We have indicated that we expect to issue a special distribution to our shareholders of accumulated earnings and profits, referred to as the E&P Distribution. Assuming we are able to implement the REIT conversion for 2016, we currently expect to pay the E&P Distribution at a time and in a manner that will comply with the requirements under the Code to be a REIT, and we currently expect to pay the E&P Distribution 80% in common stock and 20% in cash. The ultimate timing and form of the planned payment of the E&P Distribution will be determined by our board of directors and may be impacted by the pace and timing of certain transactions, possible changes in legislation or tax rules and IRS revenue procedures relating to distributions of earnings and profits and other factors beyond our control. In addition, our actual taxable income and performance for 2015 may be materially different from our current estimates and projections, and may be impacted by the steps we take to prepare for the REIT conversion. See “In Connection With Our Conversion to REIT Status, We Anticipate Making Significant Asset Sales of Non-Core Assets.” for a further discussion of the potential dilutive effect of, and need to raise additional funds for, the E&P Distribution. For these reasons and others, the actual E&P Distribution may be materially different from our estimated range.

The Current Market Price of Our Common Stock May Not Be Indicative of the Market Price of Our Common Stock Following Our E&P Distribution and Our Conversion to REIT Status.

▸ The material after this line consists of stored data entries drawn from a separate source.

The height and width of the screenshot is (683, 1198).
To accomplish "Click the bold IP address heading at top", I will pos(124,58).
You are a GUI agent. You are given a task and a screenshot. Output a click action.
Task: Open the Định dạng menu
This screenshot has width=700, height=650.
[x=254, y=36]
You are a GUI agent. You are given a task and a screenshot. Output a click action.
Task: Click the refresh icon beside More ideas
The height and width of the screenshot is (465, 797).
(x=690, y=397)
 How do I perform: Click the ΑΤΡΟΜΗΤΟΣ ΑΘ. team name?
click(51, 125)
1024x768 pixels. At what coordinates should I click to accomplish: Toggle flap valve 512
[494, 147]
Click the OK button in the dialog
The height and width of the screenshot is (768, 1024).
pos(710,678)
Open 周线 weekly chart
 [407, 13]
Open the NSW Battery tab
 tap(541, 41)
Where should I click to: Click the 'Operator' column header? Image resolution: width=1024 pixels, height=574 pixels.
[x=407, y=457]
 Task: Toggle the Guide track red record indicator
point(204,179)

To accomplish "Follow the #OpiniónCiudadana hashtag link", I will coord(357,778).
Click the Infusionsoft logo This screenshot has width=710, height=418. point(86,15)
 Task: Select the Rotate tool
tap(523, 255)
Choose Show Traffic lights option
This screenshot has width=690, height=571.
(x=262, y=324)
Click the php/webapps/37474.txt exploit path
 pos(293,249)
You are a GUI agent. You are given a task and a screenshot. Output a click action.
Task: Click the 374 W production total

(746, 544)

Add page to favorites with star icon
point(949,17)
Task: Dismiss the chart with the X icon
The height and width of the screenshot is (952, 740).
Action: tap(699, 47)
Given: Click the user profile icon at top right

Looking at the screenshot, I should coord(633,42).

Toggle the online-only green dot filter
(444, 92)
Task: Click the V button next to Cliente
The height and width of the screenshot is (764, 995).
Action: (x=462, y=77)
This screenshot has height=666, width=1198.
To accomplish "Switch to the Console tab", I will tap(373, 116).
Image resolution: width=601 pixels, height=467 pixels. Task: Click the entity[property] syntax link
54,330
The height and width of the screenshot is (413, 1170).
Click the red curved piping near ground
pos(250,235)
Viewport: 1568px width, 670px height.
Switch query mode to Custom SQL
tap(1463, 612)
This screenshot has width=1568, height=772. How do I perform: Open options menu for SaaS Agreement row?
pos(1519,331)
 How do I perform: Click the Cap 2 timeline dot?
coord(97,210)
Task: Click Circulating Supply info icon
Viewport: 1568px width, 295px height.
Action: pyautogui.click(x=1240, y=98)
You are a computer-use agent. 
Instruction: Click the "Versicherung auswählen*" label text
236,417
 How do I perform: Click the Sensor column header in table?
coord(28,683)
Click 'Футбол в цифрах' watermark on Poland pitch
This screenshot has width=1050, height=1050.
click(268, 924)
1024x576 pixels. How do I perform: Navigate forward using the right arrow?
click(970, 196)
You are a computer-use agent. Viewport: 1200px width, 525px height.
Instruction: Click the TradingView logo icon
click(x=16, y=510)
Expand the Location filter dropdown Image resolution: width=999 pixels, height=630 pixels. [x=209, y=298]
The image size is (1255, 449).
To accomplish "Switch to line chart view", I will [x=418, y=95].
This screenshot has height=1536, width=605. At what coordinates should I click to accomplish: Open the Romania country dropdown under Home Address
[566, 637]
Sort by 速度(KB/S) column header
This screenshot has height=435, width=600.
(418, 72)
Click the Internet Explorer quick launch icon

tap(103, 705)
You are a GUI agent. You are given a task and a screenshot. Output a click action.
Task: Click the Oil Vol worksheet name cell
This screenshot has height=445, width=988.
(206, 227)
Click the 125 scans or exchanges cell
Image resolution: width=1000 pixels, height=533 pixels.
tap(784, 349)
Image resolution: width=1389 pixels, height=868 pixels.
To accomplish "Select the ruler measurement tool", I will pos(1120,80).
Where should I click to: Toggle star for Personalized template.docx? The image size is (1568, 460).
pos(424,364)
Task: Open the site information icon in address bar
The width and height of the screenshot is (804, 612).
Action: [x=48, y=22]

The current share prices of either or both classes of our common stock may not be indicative of the share prices of either class of our common stock after giving effect to the E&P Distribution, and there can be no way to predict how the markets will value either or both classes of REIT common stock following our conversion to REIT status because Forest City Enterprises, Inc. is a “C” corporation and we anticipate that the REIT will qualify as a real estate investment trust under the Code effective for the taxable year beginning January 1, 2016. The current share prices of either or both classes of our common stock do not necessarily take the foregoing into account,

48


and the share prices of either or both classes of REIT common stock after REIT conversion may consequently be lower than the current share prices of either or both classes of our common stock. Furthermore, one of the factors that may influence the price of REIT common stock will be the yield from distributions on REIT common stock when compared to yields on other financial instruments. If, for example, an increase in market interest rates results in higher yields on other financial instruments, the market price of REIT common stock could be adversely affected. The market price of REIT common stock also will be affected by general market conditions (as the price of our common stock currently is) and will be potentially affected by the economic and market perception of securities issued by companies that qualify as REITs under the Code.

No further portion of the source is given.